Below: Funky eclectic gate-trellis with a baby clematis planted at its base. An annual vine currently covers it.


On the other side of the yard is a casual seating area under two trees with used (free to me, but elegant) wood chairs, small side tables, and a glider.  I eventually want to install a fire pit here, but I’ve not had the time or money.  This “room” is far from finished.


Going toward the shed, I’ve planted two blueberry trees which, if successful, will be 10’ tall. On either side of the wooden privacy fence in this area are climbing antique roses, one of which I hope will cascade over the blue-framed mirror beside it.  This area is a work-in-progress.


Finally, I have the UGLY area where the shade is a tad deeper.  Here, I’ve planted three oak leaf hydrangeas and created a berm. Both the hydrangeas and the berm help to make this area its own “room.” In this room, I’ve planted a camellia, a parsley hawthorn, inland sea oats, pink Turk’s caps, a strawberry shrub, and Mountain Mint all as under-story plants. (If you need to know the pig-Latin name of any of these plants, just leave a comment.)
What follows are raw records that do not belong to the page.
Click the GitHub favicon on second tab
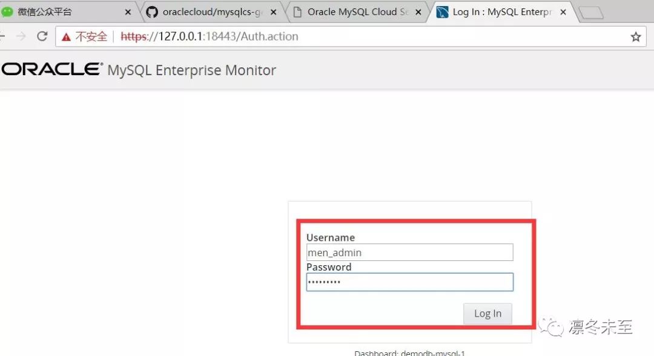This screenshot has height=356, width=654. (x=152, y=12)
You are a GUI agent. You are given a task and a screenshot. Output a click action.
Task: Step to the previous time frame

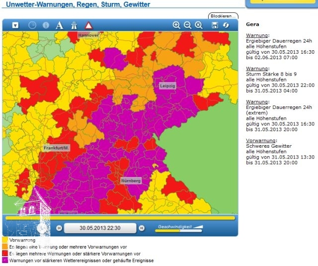[x=59, y=228]
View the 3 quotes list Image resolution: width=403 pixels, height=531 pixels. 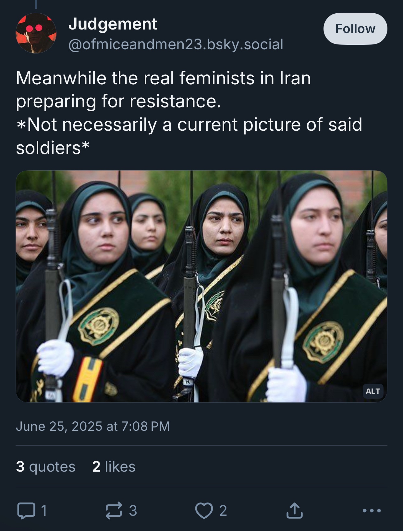[x=46, y=466]
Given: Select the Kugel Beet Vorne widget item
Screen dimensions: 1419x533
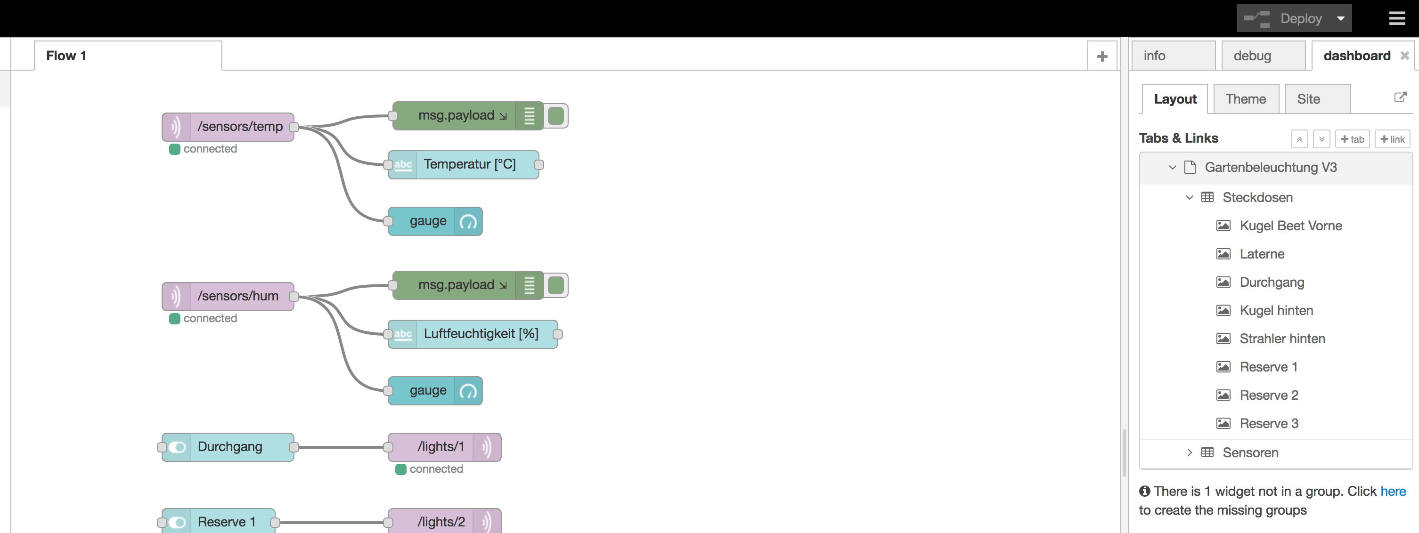Looking at the screenshot, I should (1290, 226).
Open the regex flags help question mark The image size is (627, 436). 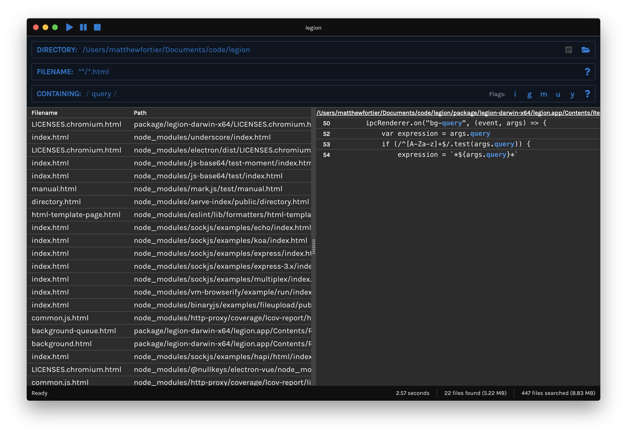(587, 94)
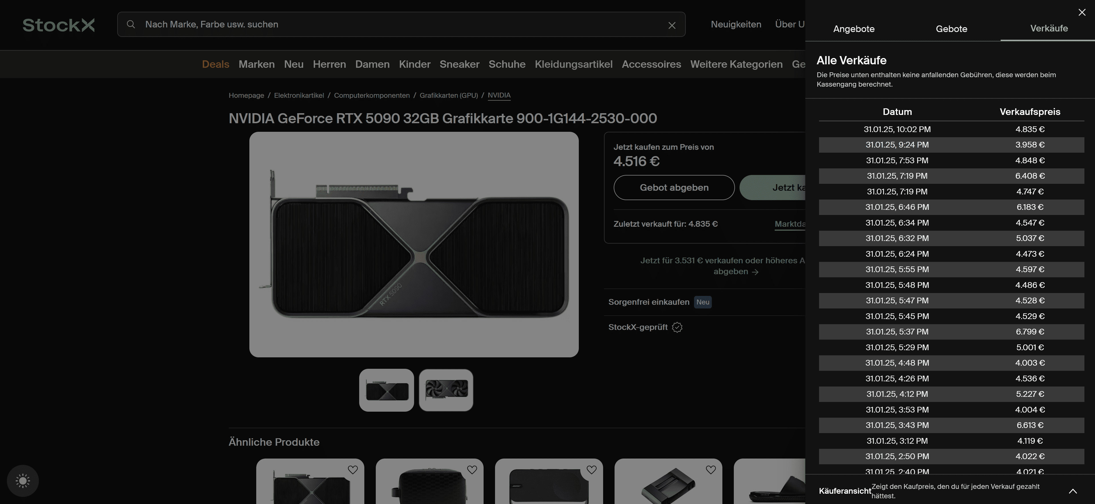Toggle the light/dark mode sun button
Image resolution: width=1095 pixels, height=504 pixels.
pos(23,481)
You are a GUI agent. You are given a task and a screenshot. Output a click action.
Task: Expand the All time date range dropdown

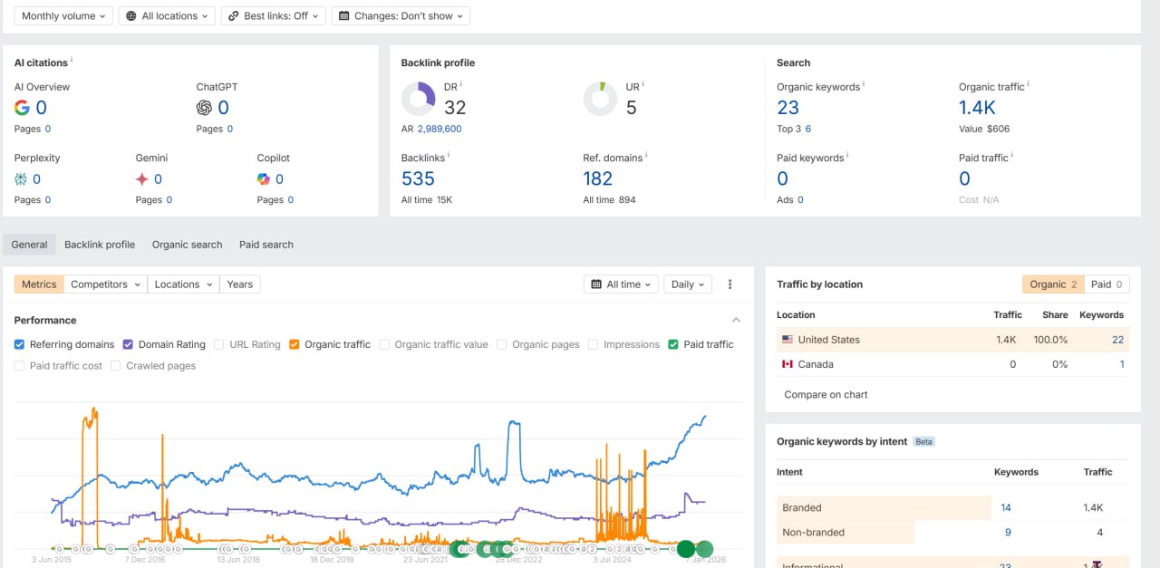[x=621, y=284]
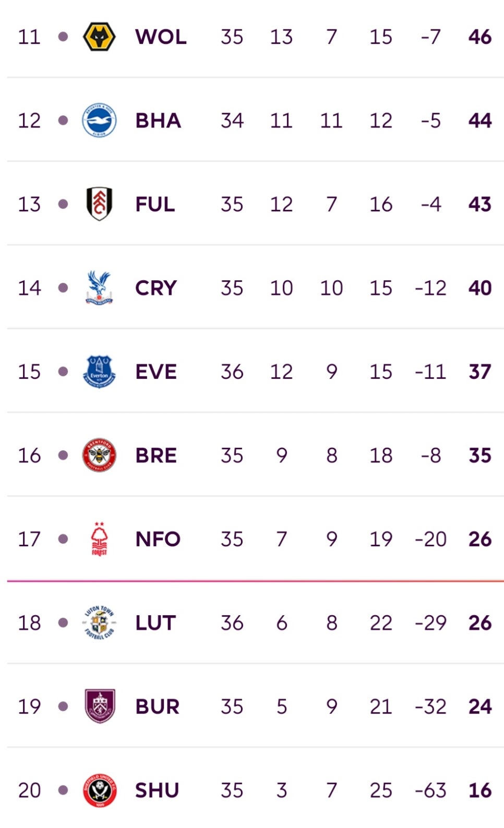Open the Burnley club crest
The image size is (504, 828).
tap(100, 706)
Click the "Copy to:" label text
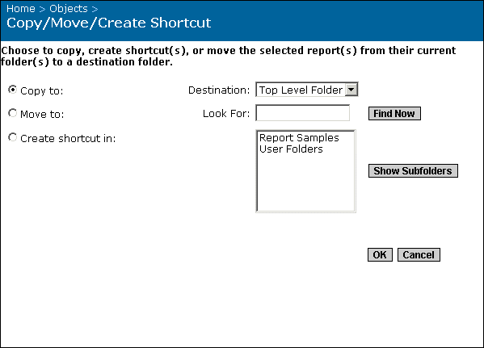 click(x=42, y=90)
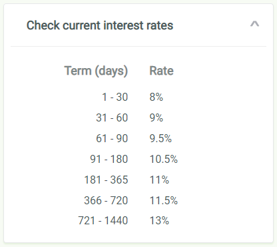Viewport: 277px width, 247px height.
Task: Click the divider line below the heading
Action: 139,46
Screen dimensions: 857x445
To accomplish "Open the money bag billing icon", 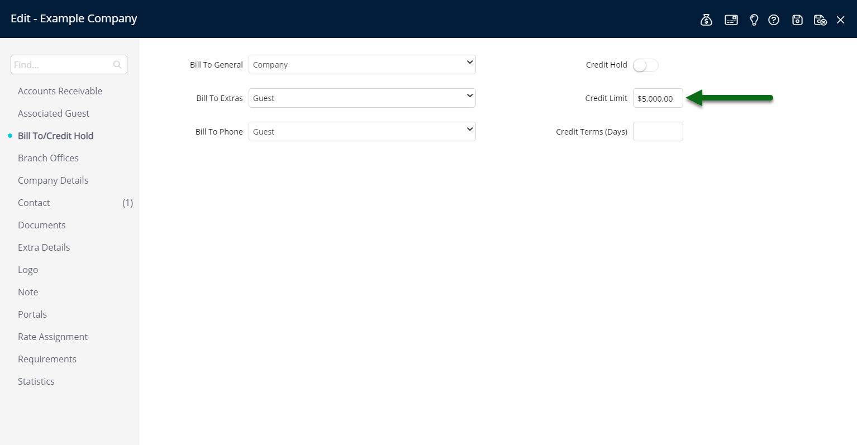I will [x=706, y=19].
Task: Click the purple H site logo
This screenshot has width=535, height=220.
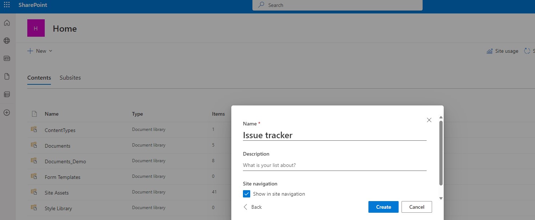Action: (36, 28)
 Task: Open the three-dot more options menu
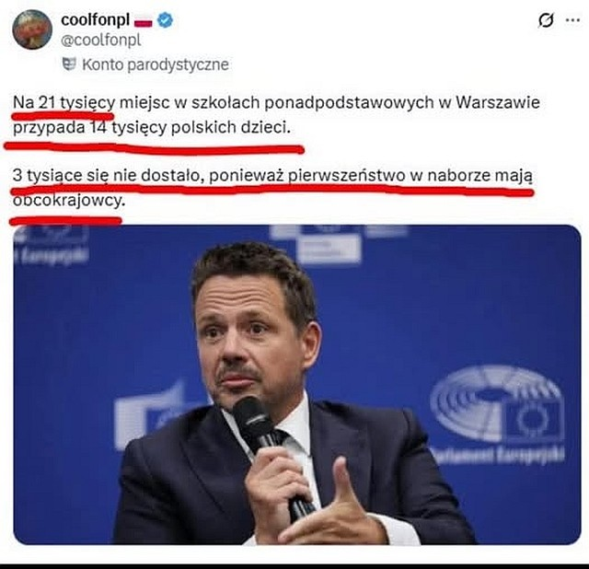[x=572, y=20]
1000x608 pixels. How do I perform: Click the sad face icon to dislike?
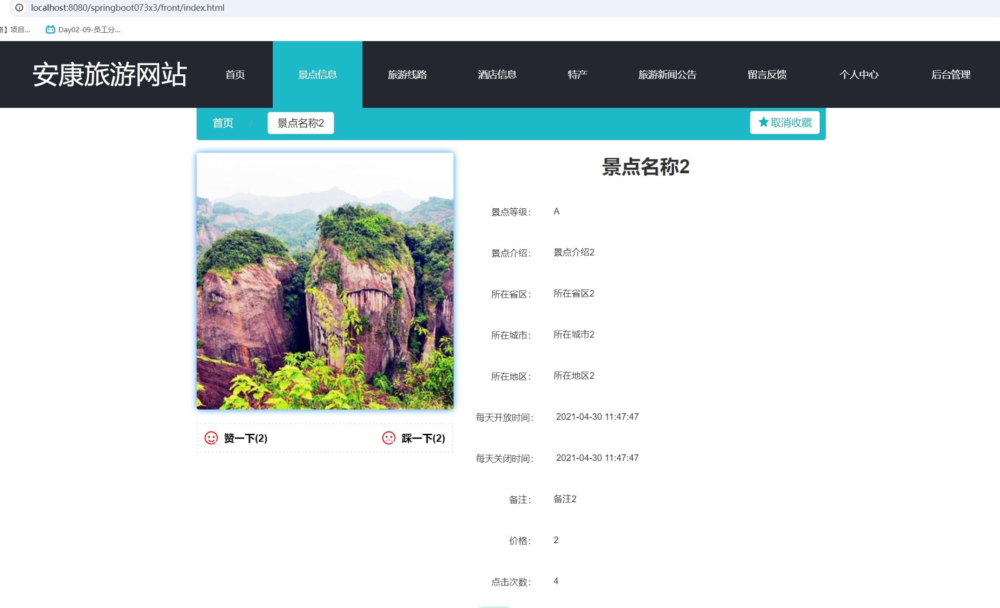coord(389,438)
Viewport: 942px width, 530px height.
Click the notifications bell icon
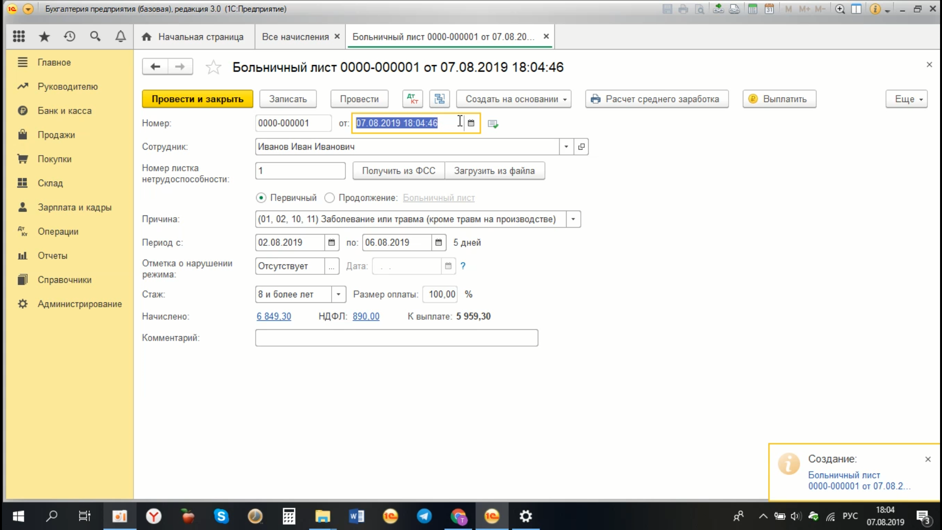click(120, 36)
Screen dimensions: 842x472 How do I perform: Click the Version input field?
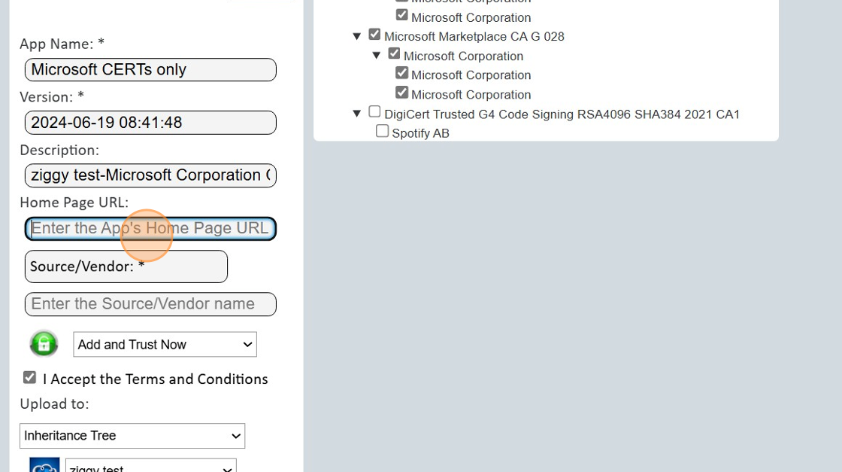(x=150, y=123)
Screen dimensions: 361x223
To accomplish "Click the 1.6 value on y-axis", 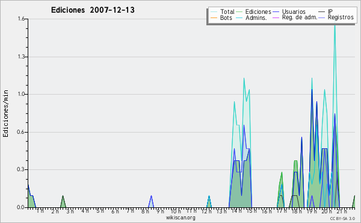I will [x=21, y=19].
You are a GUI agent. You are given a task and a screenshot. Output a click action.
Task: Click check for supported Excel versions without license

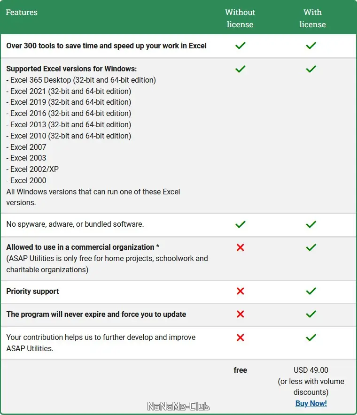(x=241, y=69)
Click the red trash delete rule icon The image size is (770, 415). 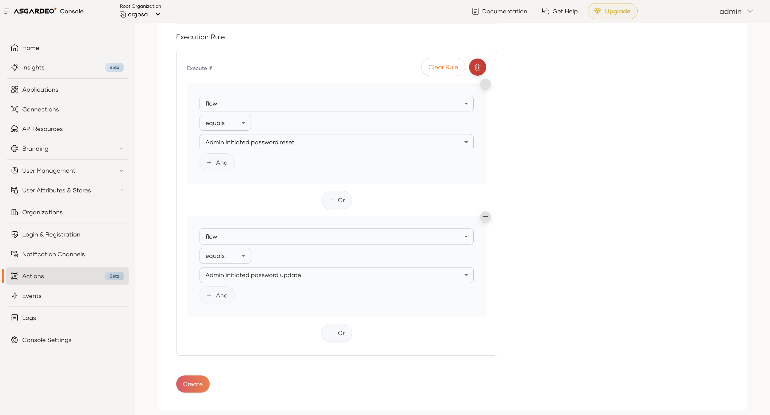pyautogui.click(x=477, y=67)
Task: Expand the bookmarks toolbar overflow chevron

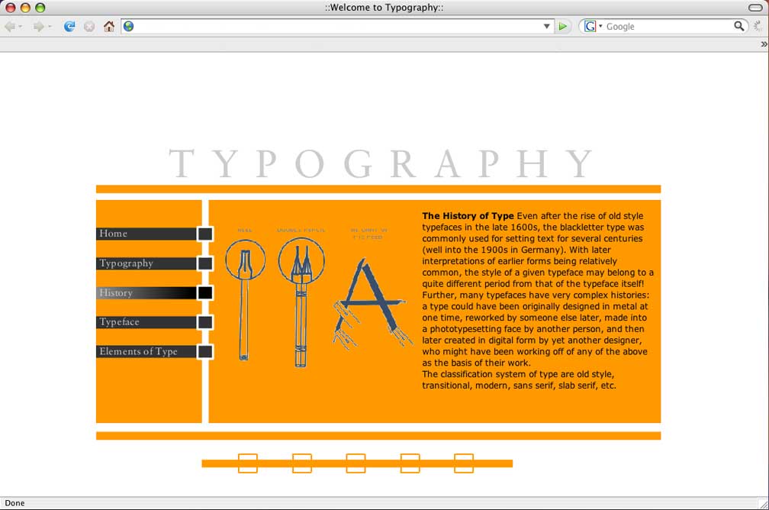Action: [764, 44]
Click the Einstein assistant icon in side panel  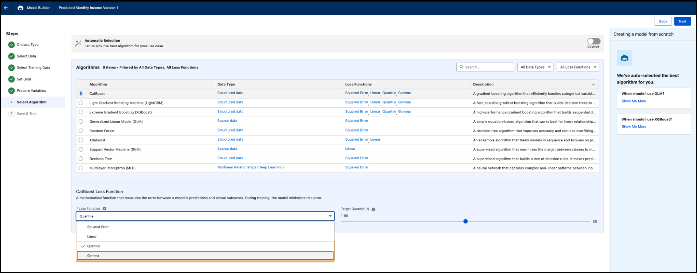625,58
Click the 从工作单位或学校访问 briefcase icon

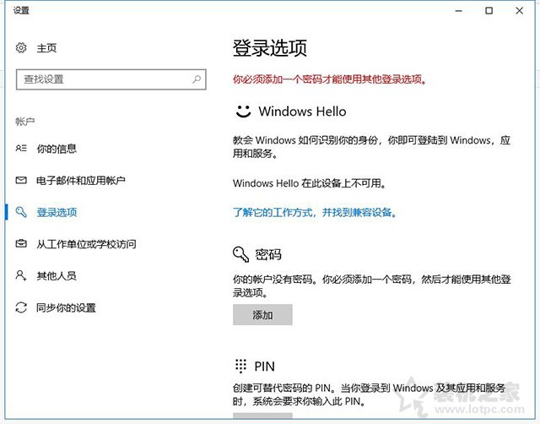[22, 244]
The ugly area is dominated by two ancient crape myrtles and an oak.    Under the influence of Pam Penick (garden designer/blogger), Pandora’s Box (cool store) and other garden bloggers, I succumbed to a stock tank water garden with fish.  It, too, sits on the perimeter of the ugly area.


Is there a particular garden style you’re attracted to? Do you combine styles? Do you do your own design or hire it out?  Do you also love garden conferences?  Life is NOT all about MY garden.  Please share


4 thoughts on “There’s a Design to my Madness

  1. Congrats on your new blog, and thanks for the shout-out for the water feature inspiration! I do love a stock-tank pond — so easy and so much enjoyment to be had from them. Anyway, happy blogging, and I look forward to following your gardening adventures online.


    1. Thanks for your positive feedback, but the photos of your own gardens from the your post attest to the fact that you are more than proficient in making lovely gardens too. Wish I could grow tulips here! I think we’re a lot alike. I look forward to more of your posts with more photos of your garden and I may yet pick your brain about hydrangeas.